## Information
[Start of Attachment]
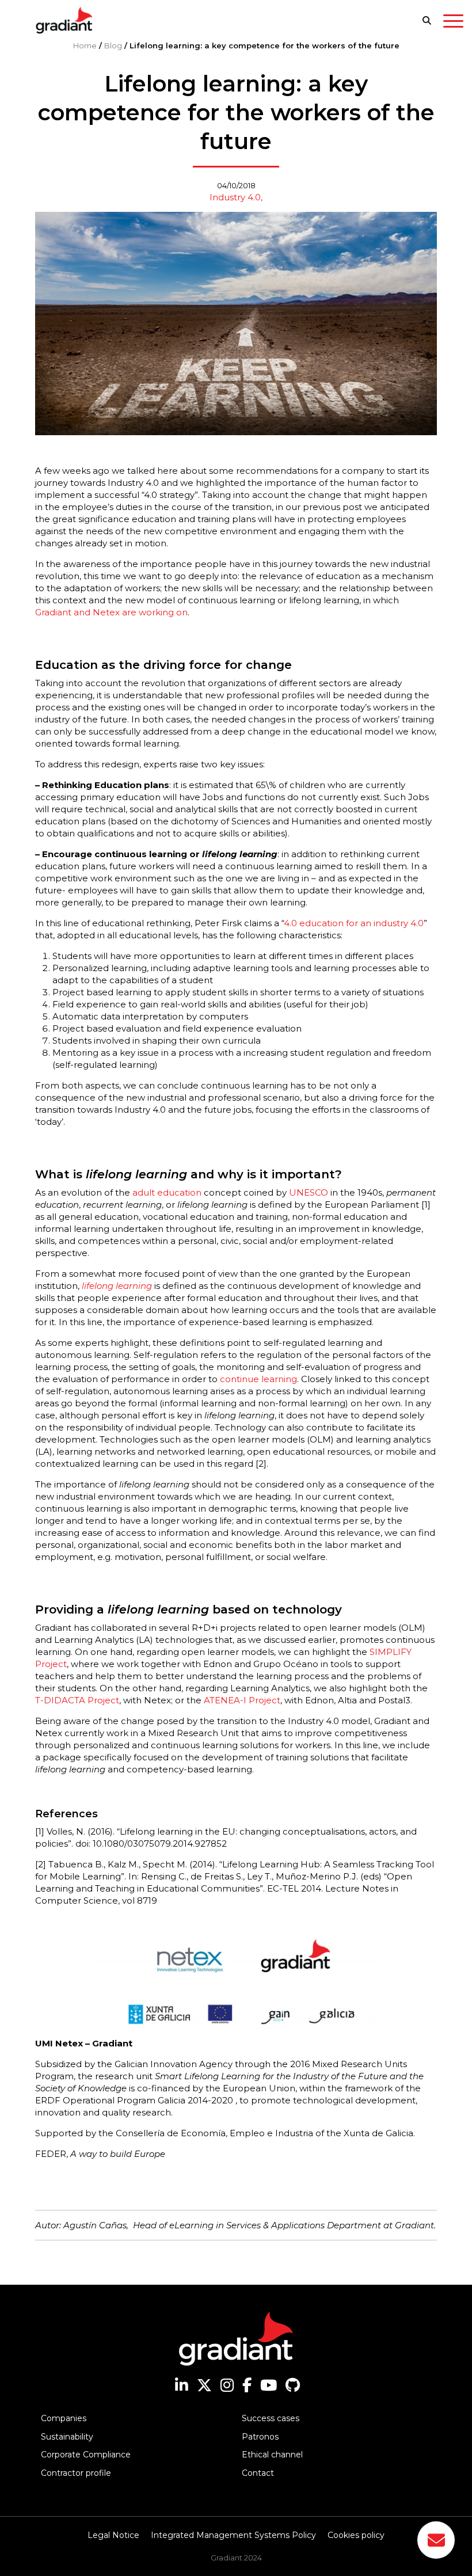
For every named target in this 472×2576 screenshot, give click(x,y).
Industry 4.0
[End of Attachment]
[Start of Attachment]
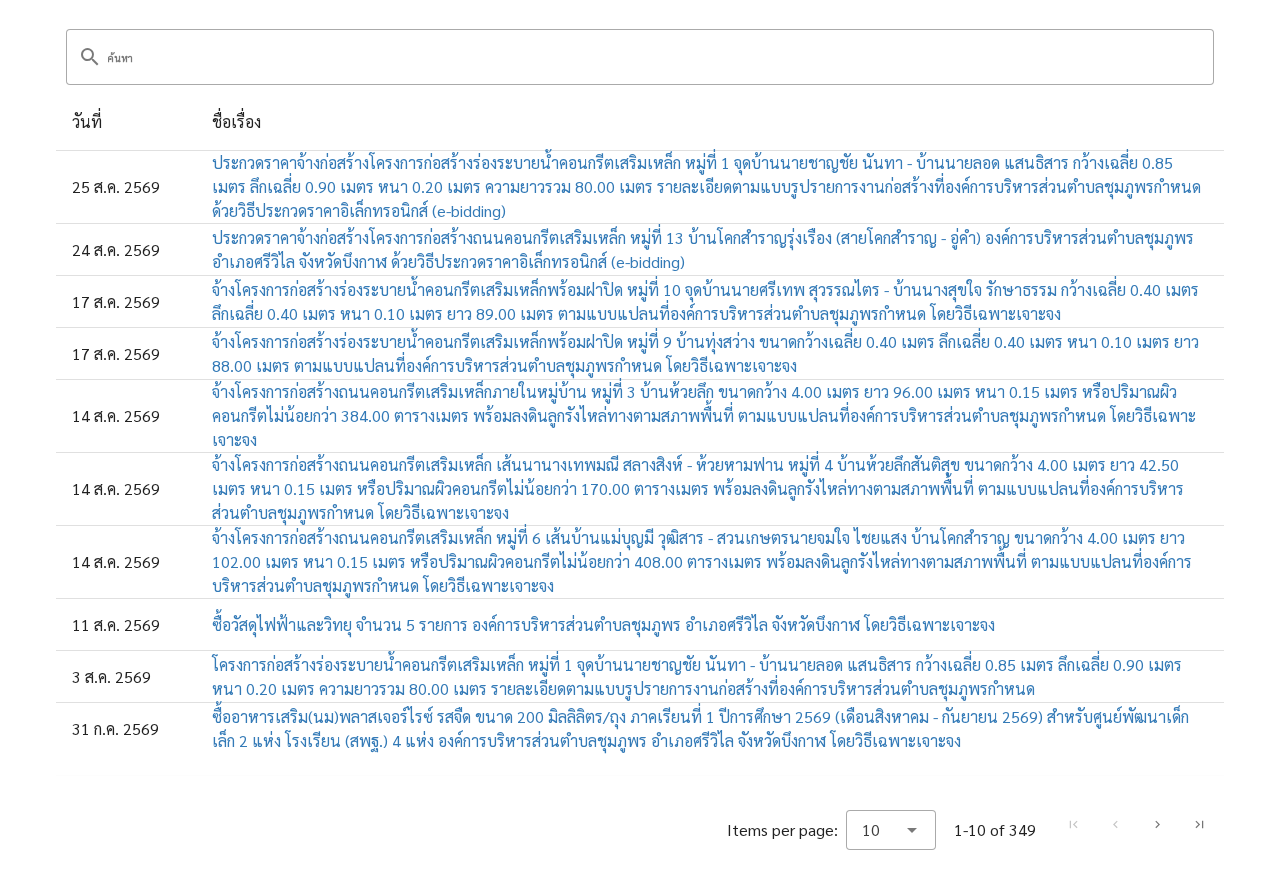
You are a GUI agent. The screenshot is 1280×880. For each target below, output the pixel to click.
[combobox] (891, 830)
[End of Attachment]
[Start of Attachment]
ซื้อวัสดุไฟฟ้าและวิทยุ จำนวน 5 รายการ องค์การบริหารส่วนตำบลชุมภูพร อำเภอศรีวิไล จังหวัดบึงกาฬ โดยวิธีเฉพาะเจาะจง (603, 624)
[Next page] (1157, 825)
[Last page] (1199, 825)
[End of Attachment]
## Work to complete
Using the entries above, give back exactly the line containing "For every named", the line containing "Industry 4.0", and every line between them, and nothing else.

## Solution for this exercise
For every named target in this 472×2576 screenshot, give click(x,y).
Industry 4.0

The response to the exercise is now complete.